Start date: September 2023
Duration: 12 months full-time
Fees: UK - £21,200, and Overseas - £38,300
Application deadline: Applications open on 17 October 2022 and close on 31 March 2023 (please note that this is subject to change if the programme is filled before this date)
Entry: Minimum of 2:1 honours or equivalent in a relevant discipline. International students, please note that UCL’s English language requirement for this programme is a 'Level 2' - further details regarding this can be found at the UCL English Language Requirements page.
The global economy is changing. Businesses are becoming more complex and interconnected. Organisations are generating and capturing trillions of bytes of information about their customers, suppliers and operations. And the technology, tools and platforms for analysing this data are evolving incredibly fast. This explosion of complexity, data, and technology is disrupting industries and creating new opportunities.
But understanding the technology alone isn’t enough.
The world’s leading companies need people who understand how management best practices are evolving to adjust to this new deeply complex, interconnected and data-driven world.
People who can take data and transform it into a powerful strategic asset – people who deeply understand data, its potential and its limitations, who can frame complex data-driven business problems, analyse data with the right statistical techniques, employ the latest analytics tools and methods, and communicate analytics results to business executives, partners and customers.
The UCL Business Analytics programme provides a rigorous, practical foundation in these critical skills and provides a platform for careers with global companies and high-growth businesses tackling world-scale problems.
UCL’s Business Analytics Master’s degree programme provides a rigorous, practical foundation in the key skills needed to unlock the value of data, and an in-depth understanding of how companies can use data to make decisions and improve business performance. It combines modules that explore how data and analytics are transforming key areas of business (decision-making, strategy, marketing, operations) with modules that provide students with the mathematical and computational foundations needed to make effective and intuitive use of the latest business analytics tools and platforms.
Graduates from this London-based master’s programme will be highly employable in global companies and high growth tech businesses, finance and banking organisations and consulting firms. They will be equipped to influence strategy and enhance decision-making and be able to drive business performance by transforming data into a powerful strategic asset.
During the year, students undertake six core modules, two optional modules and complete a Consulting Project/Dissertation.
During the year, students undertake six core modules, two optional modules and complete a Consulting Project/Dissertation.
The programme is delivered through a combination of lectures, seminars, tutorials and project work. Assessment is through examinations, individual coursework, group coursework and a dissertation project.
Students typically study 4 modules in Term 1 and 4 modules in Term 2, of which two are selected from the optional module list. In Term 3 students undertake a supervised dissertation project.
Each taught module is delivered over 10 weeks, with 3 contact hours per week comprising lecture content and interactive components.

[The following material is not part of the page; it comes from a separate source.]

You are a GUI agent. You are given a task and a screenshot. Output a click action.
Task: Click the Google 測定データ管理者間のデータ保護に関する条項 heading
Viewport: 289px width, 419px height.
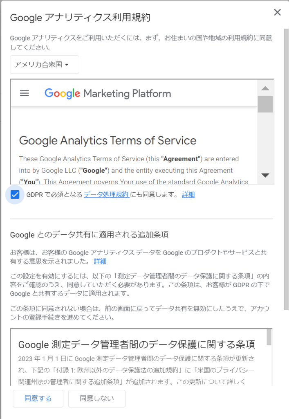[137, 345]
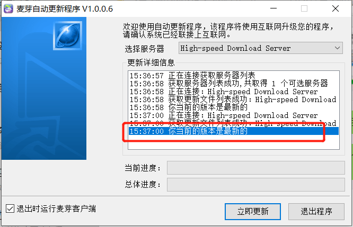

Some of the modules may have additional workshop sessions.
In addition, students spend approximately 7-12 hours a week for each module on assessment and independent study to further develop the skills and knowledge covered in lectures and seminars. The total number of weekly hours will vary according to the weekly activities being undertaken.

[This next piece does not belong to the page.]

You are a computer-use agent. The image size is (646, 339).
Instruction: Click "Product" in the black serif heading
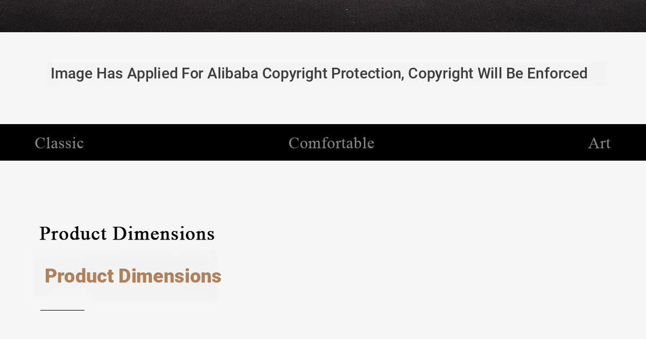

To view information about the modules on this programme, enter the module code (eg MSIN0093) in UCL’s Online Module Catalogue.

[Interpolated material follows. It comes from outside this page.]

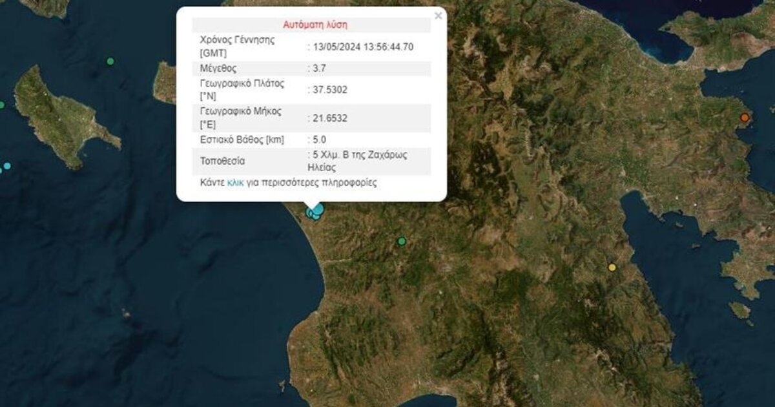Close the earthquake info popup
This screenshot has width=775, height=407.
pyautogui.click(x=439, y=16)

Core modules in Programming for Business Analytics and Predictive Analytics in Terms 1 and 2 respectively, provide a foundation in delivering an analytical solution that flows naturally into the Term 3 Consulting Project/Dissertation.
These modules are complemented by Statistical Foundations for Business Analytics which ensure that students have the necessary statistical skills to make effective use of the latest analytics methods and tools. Business Strategy and Analytics focuses on how companies create value and competitive advantage in complex, innovation-intensive, data-driven environments.
Additional core modules in Marketing Analytics and Operations Analytics explore in greater depth how data and analytics can unlock value in these key areas and build the insight and skills required to define and deliver practical, high-impact business analytics projects that improve business performance.
This provides a foundation in how companies create value and competitive advantage in complex, innovation-intensive, data-driven environments. It will introduce strategy frameworks for goal setting and performance evaluation, and examine the descriptive, explanatory and predictive nature of data. Ethics, privacy and security considerations will be discussed.
Marketing Analytics addresses how to use data analytics to learn about and market to individual customers. This course examines the premise behind customer-centric marketing, helps you understand the customer lifecycle and customer profitability, and introduces analytical and statistical modeling of customer information.
Underpinning the new analytics that are transforming key areas of business is foundational mathematics. This course will refresh your knowledge of algebra, statistics and calculus before moving onto econometrics with various Bayesian and regression models. It concludes with an introduction to the mathematical basis for supervised and unsupervised approached to machine learning.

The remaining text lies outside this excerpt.